__WORK REQUEST__
Your answer is the lines below, exactly, from the one that contains "Task: Select English (US) language link" through the one that contains "The image size is (628, 533).", both included.

__SOURCE DATA__
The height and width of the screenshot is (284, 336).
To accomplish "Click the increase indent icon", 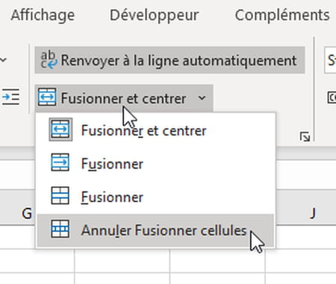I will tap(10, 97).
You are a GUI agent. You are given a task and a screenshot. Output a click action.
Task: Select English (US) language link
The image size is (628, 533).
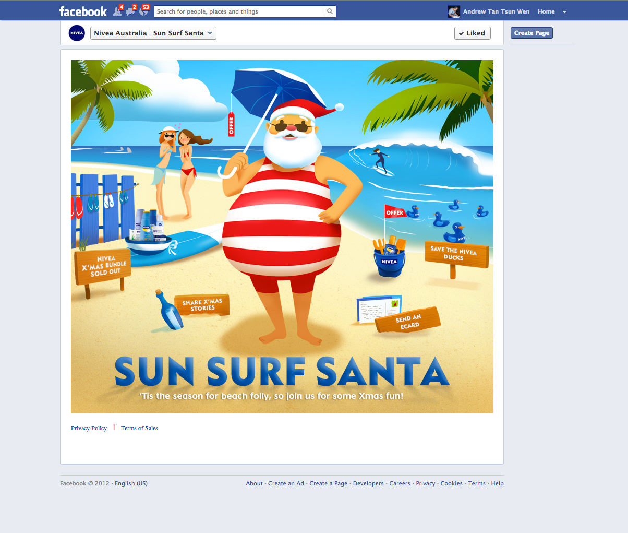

--

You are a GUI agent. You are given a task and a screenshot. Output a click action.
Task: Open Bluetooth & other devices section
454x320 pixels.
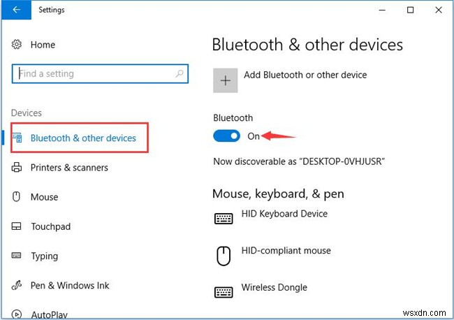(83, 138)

__EXERCISE RESPONSE__
Task: Select English (US) language link
The image size is (628, 533).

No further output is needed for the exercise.